The model deployment will look into how well connected vehicle safety technology will work in a real-life, real-time, real-people scenario. The deployment will test performance, usability and collect data to analyze safety benefits for possible larger-scale deployments.
There are three devices being tested in this program, including a Vehicle Awareness Device (VAD), Aftermarket Safety Device (ASD) and ASD + Data Acquisition System (DAS).
The VAD is a wireless device that securely transmits your vehicle speed and location to other cars in the area. The ASD is similar to the VAD, but also receives speed and location data from other vehicles. It uses this information to give drivers an audio warning if any threat of a crash should occur. Lastly, in addition to an ASD, a DAS collects video and data on driver performance so researchers can study how drivers interact with the ASD and respond to crash warnings.
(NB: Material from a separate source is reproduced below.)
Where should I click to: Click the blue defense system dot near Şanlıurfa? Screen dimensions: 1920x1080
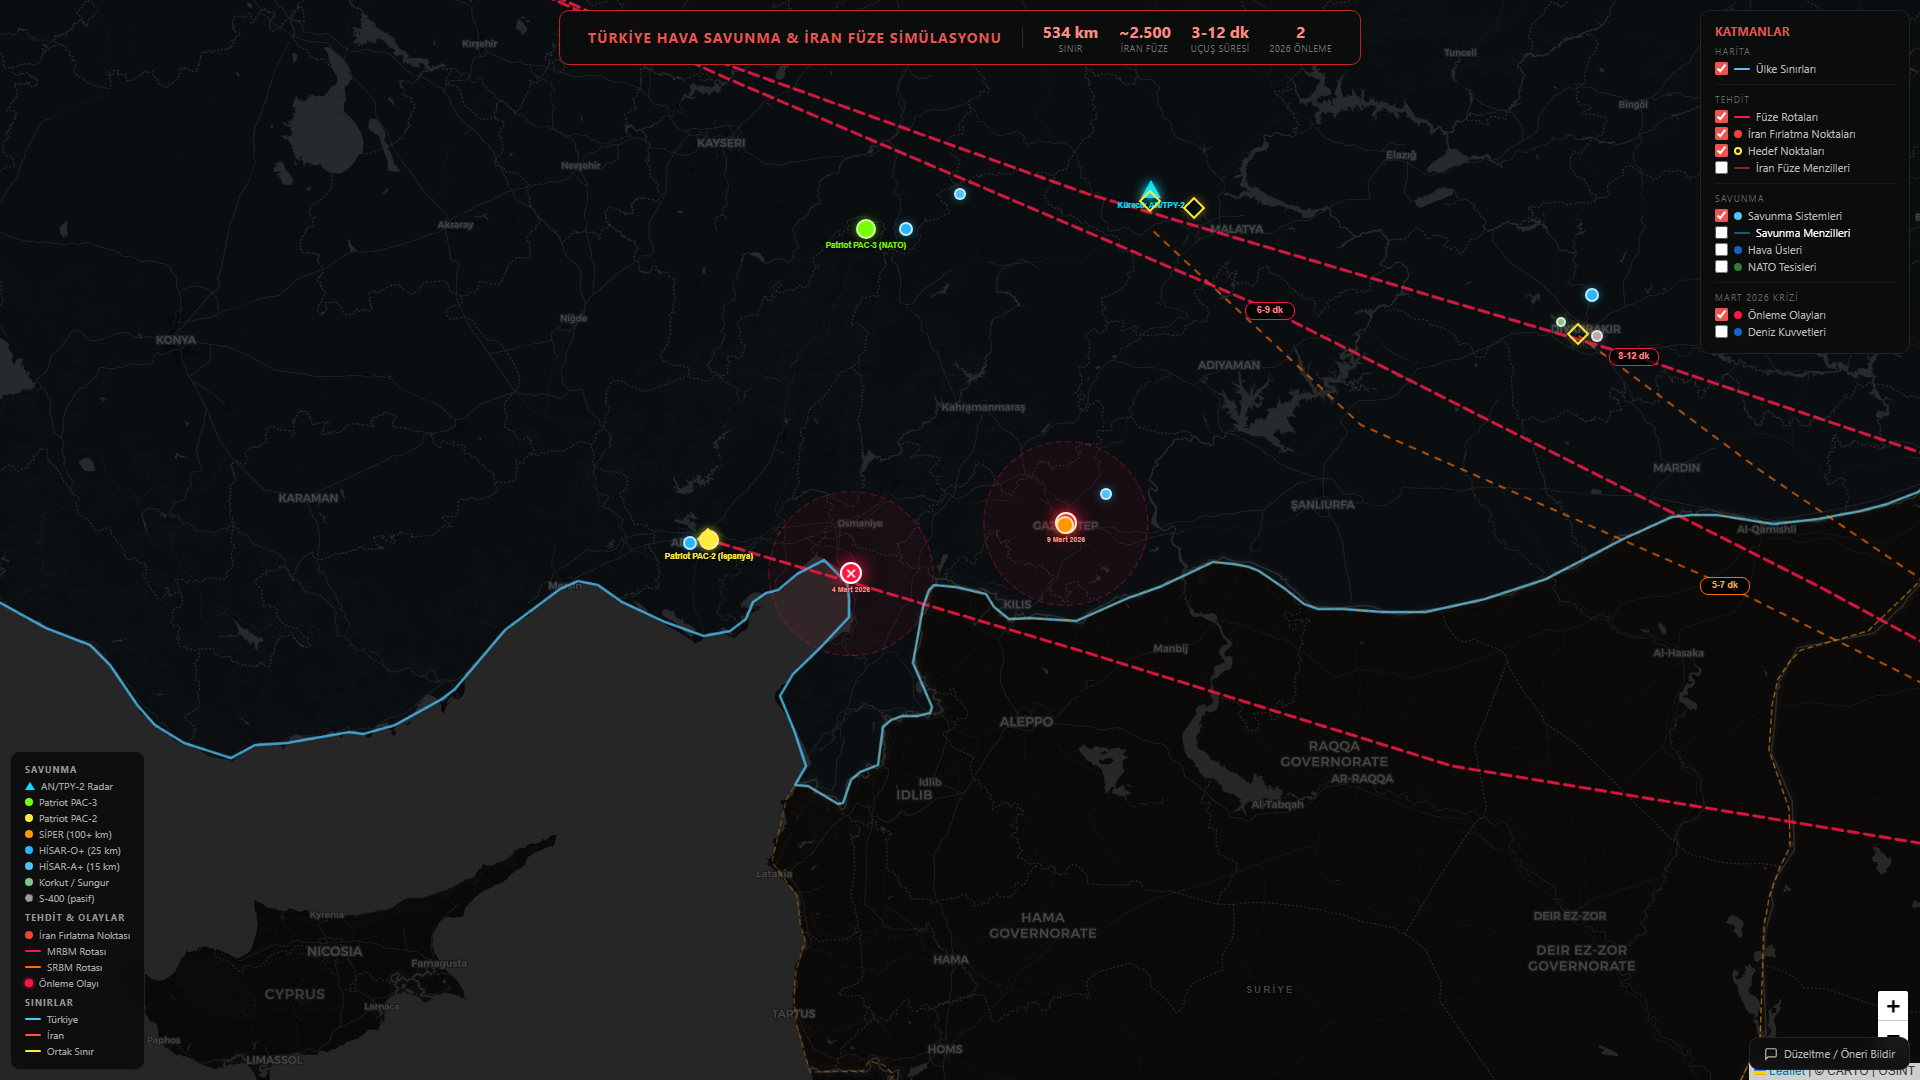coord(1106,494)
"This is a game-changer for transportation. There are many safety and convenience applications to this, as well as applications related to mobility and sustainability," said program manager Jim Sayer, an associate research scientist at UMTRI in a statement. "This is a tremendous opportunity, and we are very excited to be able to support the USDOT's demonstration of cutting-edge transportation technologies in our community."
The data that is collected from this project will be compiled and archived for use in future USDOT regulatory and policy decisions. This data will also likely be used by the transportation industry to develop additional ideas for vehicle safety, mobility and environmental sustainability.
"This is a big moment for automotive safety," said U.S. Transportation Secretary Ray LaHood in a statement. "This cutting-edge technology offers real promise for improving both the safety and efficiency of our roads. This is a winning combination for drivers across America."
UMTRI is currently seeking out participants for its safety pilot project and is recruiting individuals in the Ann Arbor area of Michigan through its Web site. The testing phase will last for one year and the overall program is slated to operate for thirty months. Participants in the program will receive $200 as compensation upon completion of the study.